Analytical chemistry together with photophysical studies is a powerful tool for the detection and quantification of crucial chemical species involved in the environment and biological processes. Among analytical techniques, luminescent chemosensors are widely used in the development of new solutions to long-standing problems. Here, the main focus of this research is the recognition and quantification of important biological and organic/inorganic anions utilizing luminescent molecular sensors.
The first part of this work is focused on the recognition of ATP due to its pivotal role in many biological processes. Bisantrene, a molecule comprising imidazolium hydrazone receptor moieties and anthracene as a central fluorophore, was employed as a new sensor for ATP in water at neutral pH by displaying amplified fluorescence. This process was selective to ATP while other nucleotide phosphates such as AMP, GTP, UTP, and CTP did not elicit sensor response. Also, this sensor was used to sense other small anions such as F-, Cl-, AcO-, H2PO4- and HP2O73- in an organic solvent, where the sensor shows fluorescence quenching.
The second project is focused on the recognition and sensing of various phosphates and carboxylates in water using a metal-sensor coordination system. The sensors are based on fluorescent carboxamidequinoline chemosensors derivatized by phenol and benzothiazole.

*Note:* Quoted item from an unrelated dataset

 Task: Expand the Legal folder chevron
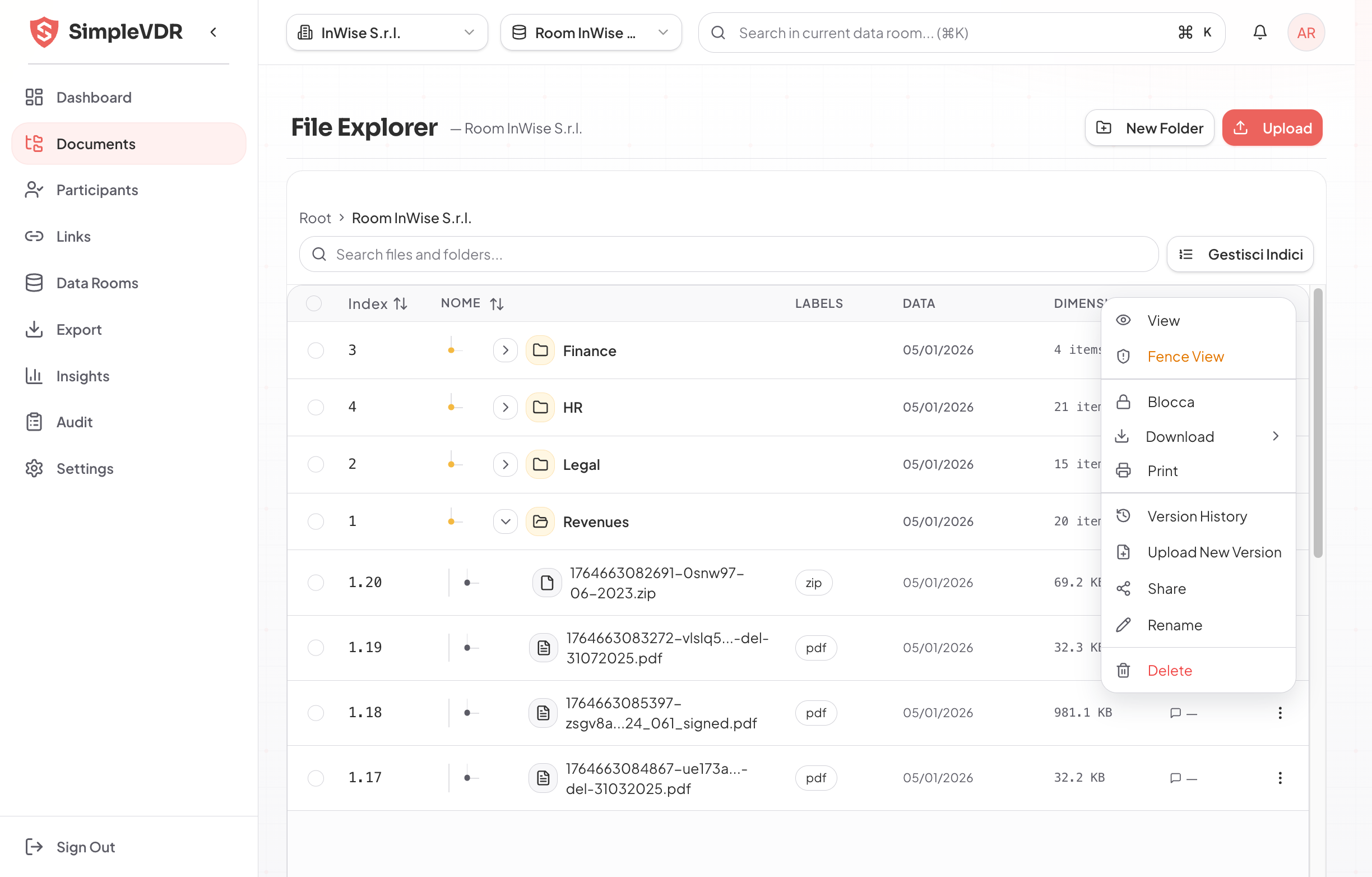pos(505,464)
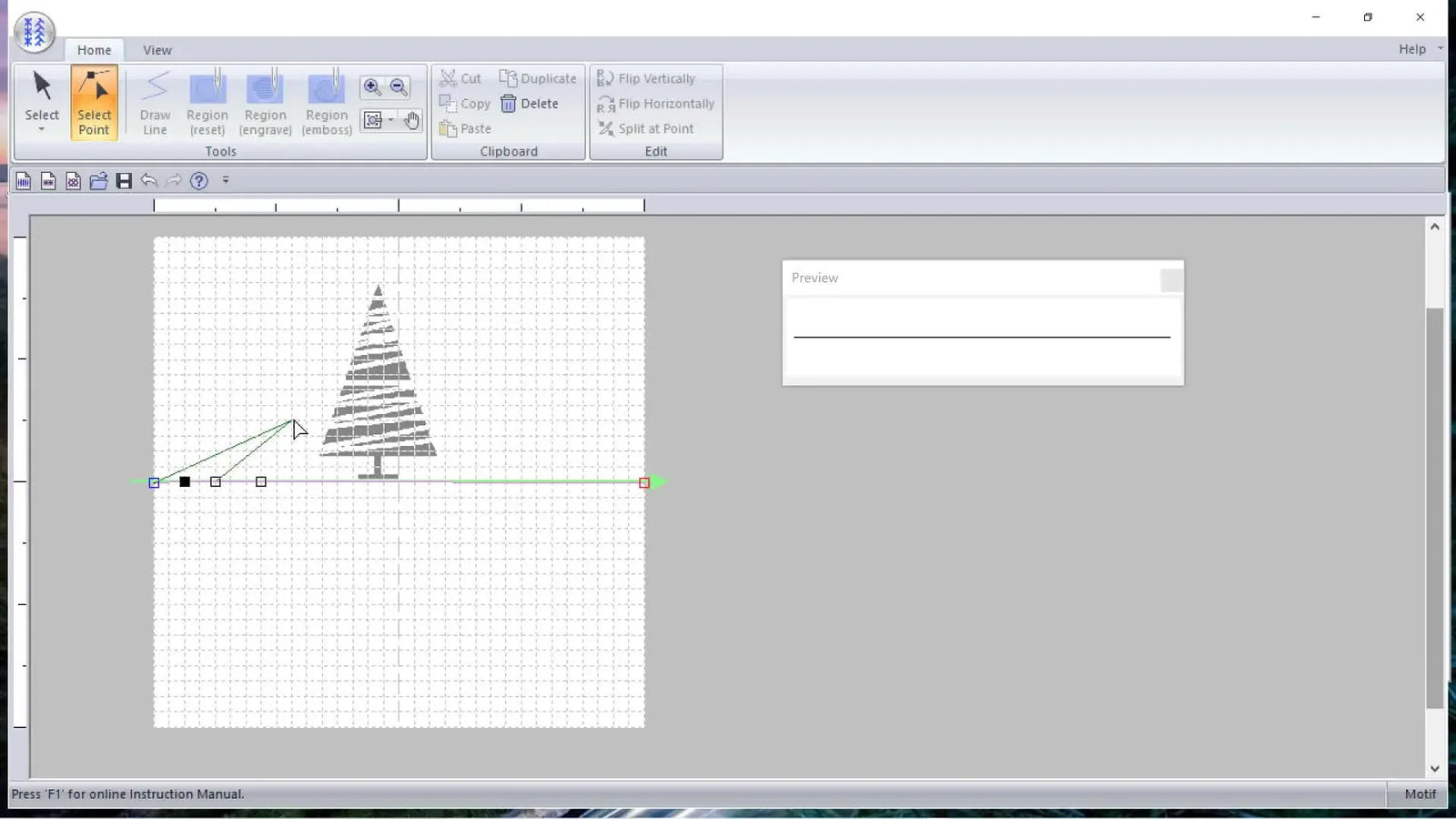Open the Help menu
Viewport: 1456px width, 819px height.
pyautogui.click(x=1411, y=49)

These sensors form non-fluorescent complexes with Eu3+ where the fluorescence is recovered when the phosphate anion sequesters the Eu3+ from the complex. The present sensors show selectivity for biological phosphates such as ATP, ADP, and AMP.

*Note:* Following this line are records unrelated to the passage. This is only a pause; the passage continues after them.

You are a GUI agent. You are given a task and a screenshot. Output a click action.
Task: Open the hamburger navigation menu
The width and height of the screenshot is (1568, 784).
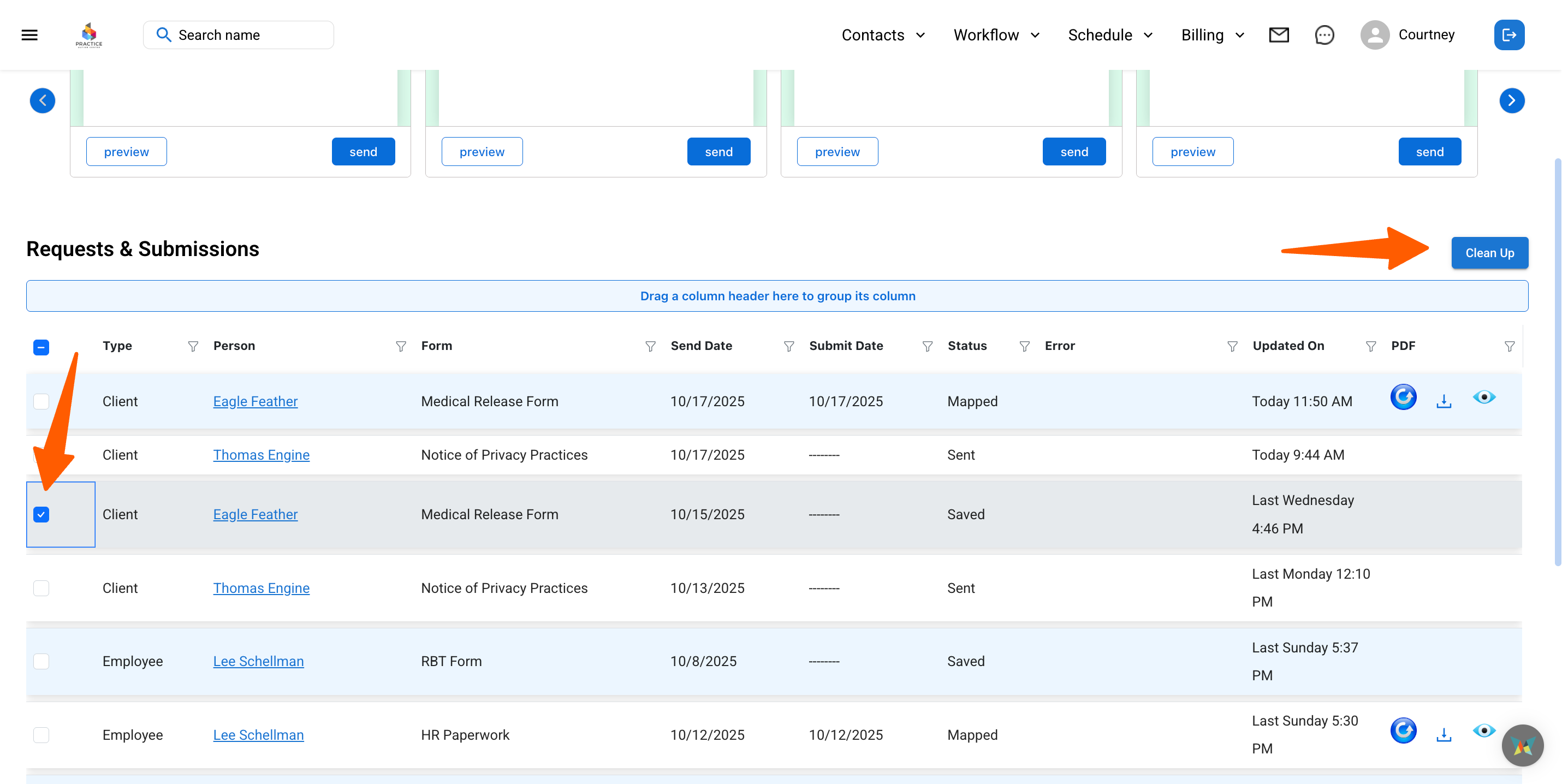[x=29, y=35]
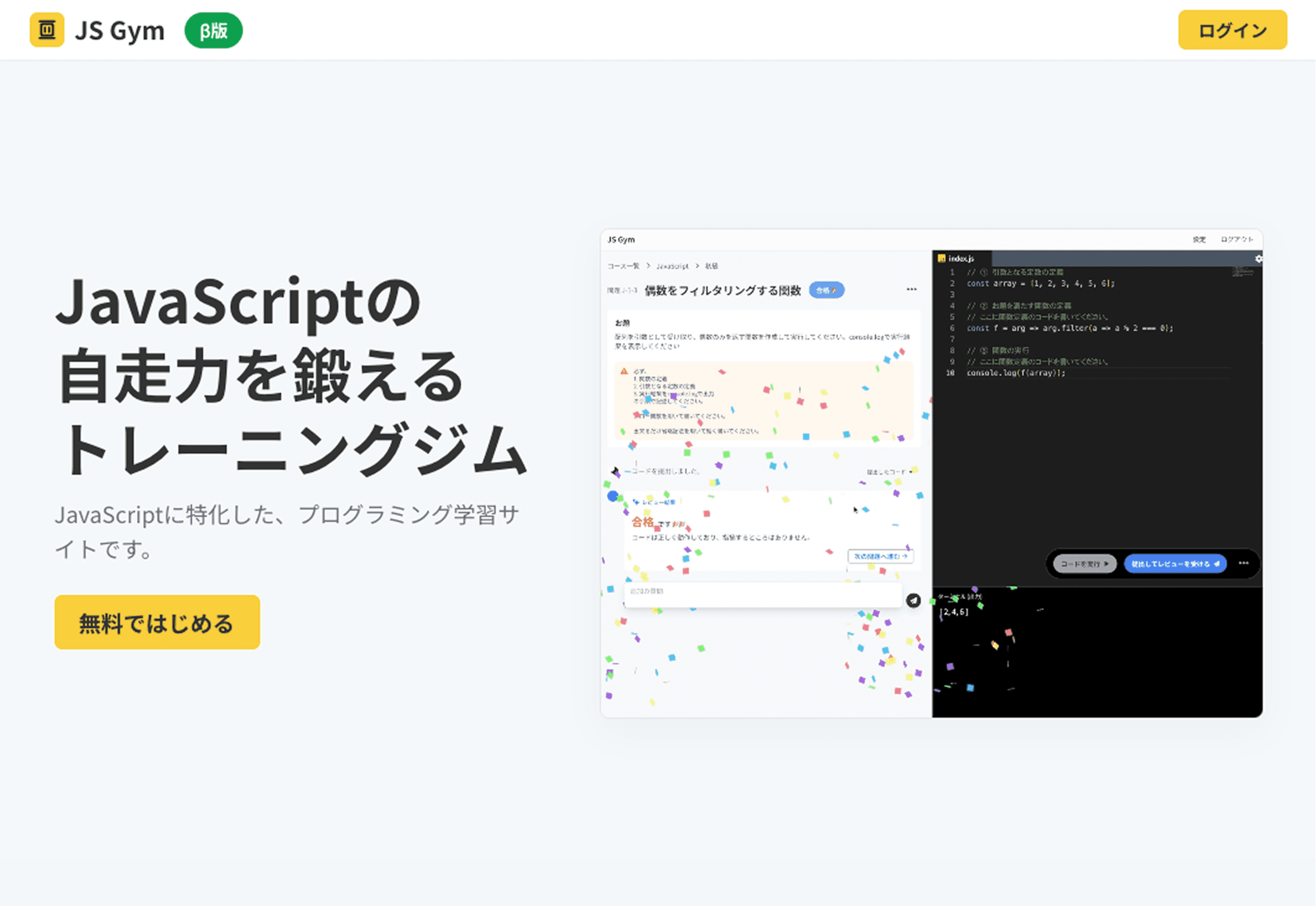1316x906 pixels.
Task: Click the コードを実行 run button in preview
Action: click(x=1084, y=563)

Arsenate (HAsO42-) is a highly toxic analyte to living organisms, and efforts toward sensing arsenate are an important area of research. The third project is aimed at the detection of arsenate (HAsO42-) in water by luminescence spectroscopy using a lanthanide/transition metal dyad. We have synthesized a cryptand molecule which binds Eu3+and displays a ligand-sensitized luminescence. This intense luminescence is quenched upon addition of Zn2+, only to be restored in the presence of arsenate. This lanthanide/transition metal dyad was used for the detection of arsenate in water utilizing an Off-to-On intensity switching of Eu3+ luminescence.